The task: Report how many lines in the records that follow have the word "agent" in them, giving the number and nothing more.

(Items from a data source)

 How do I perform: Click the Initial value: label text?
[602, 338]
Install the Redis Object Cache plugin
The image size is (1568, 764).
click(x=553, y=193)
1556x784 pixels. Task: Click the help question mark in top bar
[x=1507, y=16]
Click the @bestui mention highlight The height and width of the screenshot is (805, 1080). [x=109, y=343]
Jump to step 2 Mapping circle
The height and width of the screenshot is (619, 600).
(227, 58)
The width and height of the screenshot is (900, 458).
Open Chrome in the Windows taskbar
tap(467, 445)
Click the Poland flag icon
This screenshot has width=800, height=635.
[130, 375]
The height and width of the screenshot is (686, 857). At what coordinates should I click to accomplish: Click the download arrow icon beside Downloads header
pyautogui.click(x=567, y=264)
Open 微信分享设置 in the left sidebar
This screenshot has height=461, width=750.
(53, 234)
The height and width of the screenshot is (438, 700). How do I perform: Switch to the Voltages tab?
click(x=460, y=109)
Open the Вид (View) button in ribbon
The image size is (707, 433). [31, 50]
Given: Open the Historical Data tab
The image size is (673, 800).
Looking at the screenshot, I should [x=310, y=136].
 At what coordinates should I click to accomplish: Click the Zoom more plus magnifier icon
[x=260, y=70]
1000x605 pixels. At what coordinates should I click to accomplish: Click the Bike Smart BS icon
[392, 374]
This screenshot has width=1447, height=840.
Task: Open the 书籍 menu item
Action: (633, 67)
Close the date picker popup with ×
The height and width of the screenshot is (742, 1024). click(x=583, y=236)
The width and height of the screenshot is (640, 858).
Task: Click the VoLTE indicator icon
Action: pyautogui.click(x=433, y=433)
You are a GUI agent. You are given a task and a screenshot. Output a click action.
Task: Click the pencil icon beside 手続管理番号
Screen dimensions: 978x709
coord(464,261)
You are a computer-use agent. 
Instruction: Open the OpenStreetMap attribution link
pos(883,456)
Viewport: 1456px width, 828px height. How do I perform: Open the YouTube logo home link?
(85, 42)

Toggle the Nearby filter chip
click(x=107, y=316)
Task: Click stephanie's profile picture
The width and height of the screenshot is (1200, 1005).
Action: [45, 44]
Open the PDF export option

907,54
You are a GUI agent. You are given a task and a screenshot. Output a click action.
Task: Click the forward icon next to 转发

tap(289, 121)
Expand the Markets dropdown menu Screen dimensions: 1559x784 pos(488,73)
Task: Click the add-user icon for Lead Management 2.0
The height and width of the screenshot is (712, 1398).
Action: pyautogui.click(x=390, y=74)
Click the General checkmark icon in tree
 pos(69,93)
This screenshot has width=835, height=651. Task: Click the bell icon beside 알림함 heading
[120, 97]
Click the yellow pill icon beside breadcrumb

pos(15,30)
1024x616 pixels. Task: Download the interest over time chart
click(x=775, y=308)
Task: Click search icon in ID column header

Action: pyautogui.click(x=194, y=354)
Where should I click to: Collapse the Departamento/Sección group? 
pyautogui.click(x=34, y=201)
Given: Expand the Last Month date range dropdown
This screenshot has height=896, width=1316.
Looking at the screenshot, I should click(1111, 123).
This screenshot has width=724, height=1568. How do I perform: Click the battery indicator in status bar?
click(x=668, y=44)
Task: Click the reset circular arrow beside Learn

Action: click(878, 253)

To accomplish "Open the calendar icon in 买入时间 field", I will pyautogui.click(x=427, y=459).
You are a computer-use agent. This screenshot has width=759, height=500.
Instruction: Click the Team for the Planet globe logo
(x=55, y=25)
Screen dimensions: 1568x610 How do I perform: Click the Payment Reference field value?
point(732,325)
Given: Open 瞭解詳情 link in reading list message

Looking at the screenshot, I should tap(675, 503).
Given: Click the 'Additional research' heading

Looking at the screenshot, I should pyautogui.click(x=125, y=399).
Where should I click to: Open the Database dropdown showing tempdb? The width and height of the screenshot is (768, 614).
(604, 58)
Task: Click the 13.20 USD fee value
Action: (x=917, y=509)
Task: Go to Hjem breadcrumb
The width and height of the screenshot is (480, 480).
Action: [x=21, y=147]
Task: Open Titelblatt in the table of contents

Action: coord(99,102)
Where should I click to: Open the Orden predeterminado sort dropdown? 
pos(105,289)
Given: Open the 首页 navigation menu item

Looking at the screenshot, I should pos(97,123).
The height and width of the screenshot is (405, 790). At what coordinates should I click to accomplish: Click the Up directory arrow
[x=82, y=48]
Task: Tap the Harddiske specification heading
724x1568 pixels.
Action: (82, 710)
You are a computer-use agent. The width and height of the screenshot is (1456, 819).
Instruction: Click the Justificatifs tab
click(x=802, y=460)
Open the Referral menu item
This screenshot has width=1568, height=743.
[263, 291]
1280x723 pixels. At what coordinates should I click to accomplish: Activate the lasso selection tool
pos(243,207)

Answer space: 5